Beijing’s Bailout of Joint-Stock and State-Owned Banks

Publication: China Brief Volume: 5 Issue: 18

In the spring and summer of 2005, the Chinese government successively announced that Central Huijin Company (China State Administration of Foreign Exchange Investments) will recapitalize Galaxy Securities (Yinhe Zhengquan), Southern Securities (Nanfang Zhengquan), Huaxia Securities, Shenyin Wanguo Securities, and Guotai Jun’an Securities. [1] Besides brokerages, Huijin is likely to recapitalize other joint-stock and state-owned banks in the future as they prepare for listing. It provided Bank of Communication with additional liquidity before its Hong Kong listing, and China Everbright Bank is currently negotiating with the State Council for a Huijin bailout. [2] Quite simply, Huijin has become the “savior” of the troubled financial sector in China. Bailouts in general create a moral hazard and encourage risky behavior, but given that the Chinese government is prone to bailing out financial institutions anyway, the formation of Huijin is a step forward toward greater discipline in the financial sector. Moreover, Huijin’s takeover of an increasing number of financial institutions allows the People’s Bank of China (PBOC) to regain some of the authority it lost when the China Banking Regulatory Commission (CBRC) split off from the PBOC.

The People’s Bank of China traditionally bailed out troubled financial institutions through the re-lending (zaidaikuan) process whereby the central bank lends money either directly to distressed financial institutions or indirectly through a major state bank. In the reform period, trillions of RMB in re-lending were provided to distressed financial institutions, constituting a major source of monetary expansion and inflation. The ready availability of central bank funds also encouraged local governments to pressure banks into financing wasteful regional developmental projects, causing more financial institutions to lapse into illiquidity.

With the formation of Huijin, the government found a less costly and arguably more market efficient way of bailing out financial institutions. Huijin was formed at the end of 2003 when the foreign exchange reserve injected $45 billion into the newly formed Central Huijin Company, which promptly “invested” the money into the China Construction Bank and the Bank of China respectively. [3] On that basis, Huijin became a state-owned investment company that held roughly 85% of China Construction Bank and 100% of Bank of China shares. [4]
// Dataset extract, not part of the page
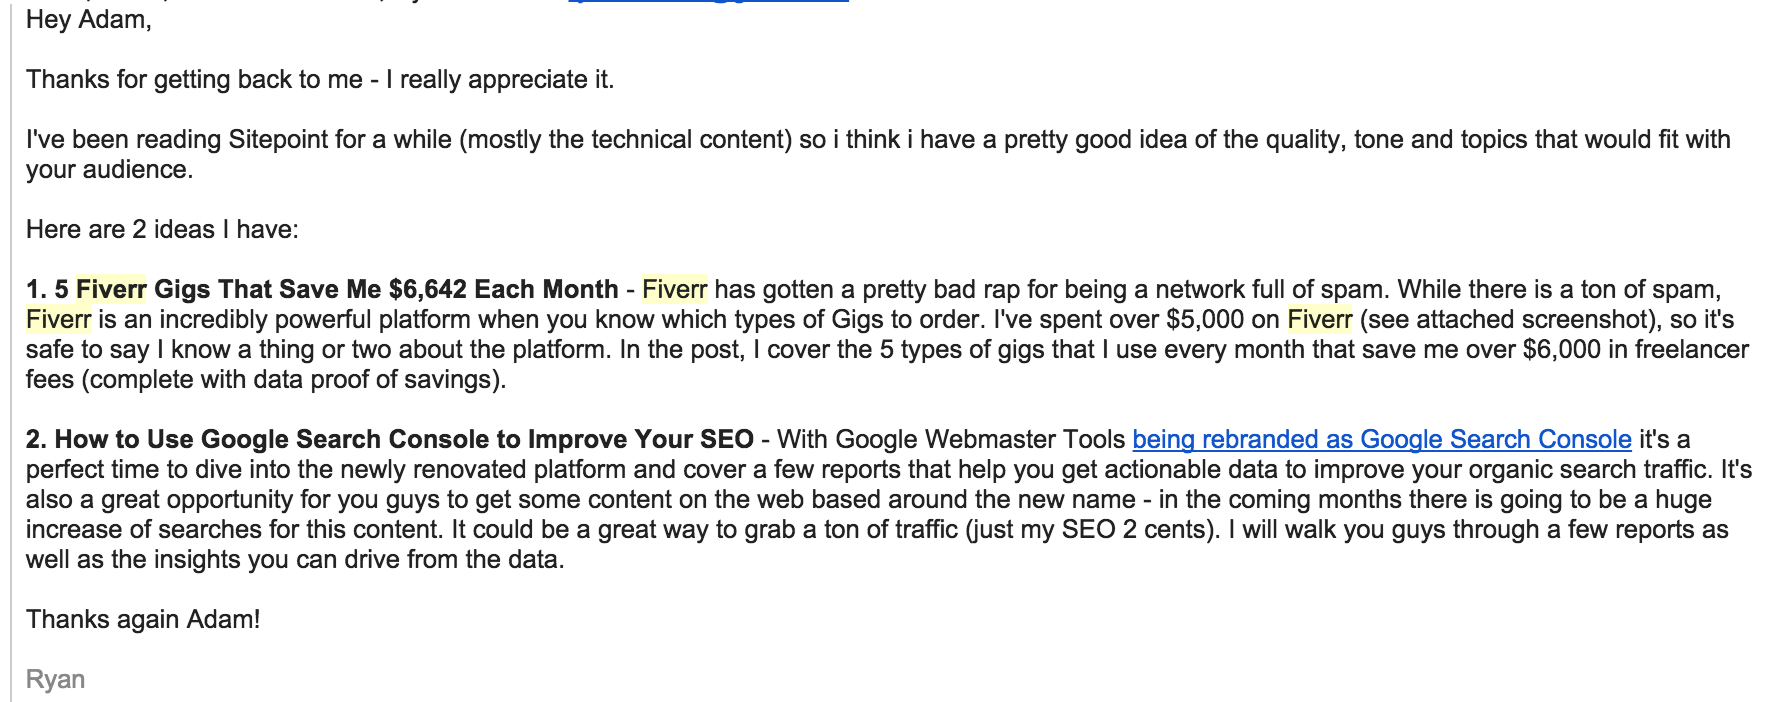1784x702 pixels.
Task: Click the 'your audience.' text line
Action: [109, 169]
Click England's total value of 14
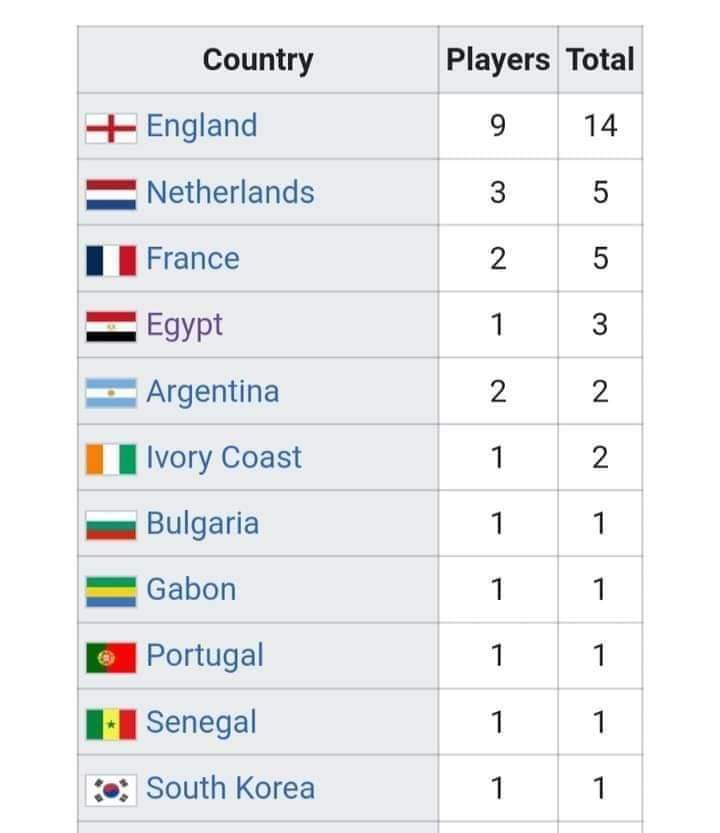The width and height of the screenshot is (720, 833). coord(600,126)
Due to this bailout, Huijin became the claimant of healthy returns from the two giant state banks and stands to profit handsomely from the initial public offerings of these two banks in the near future. In 2004, Huijin was entitled to roughly 50 billion RMB in after-tax profit from the two banks and from other financial institutions it owns. [5] Although it did not take full advantage of this income stream in 2004, future dividend income and sale of shares will provide enough to bail out smaller financial institutions, which usually require recapitalization of a few billion to a few tens of billions RMB. Thus, the initial capital injection from the foreign exchange reserve created a “multiplier effect,” in which dividend income from the initial investment can be used to bail out other distressed institutions which can in turn generate further dividend income.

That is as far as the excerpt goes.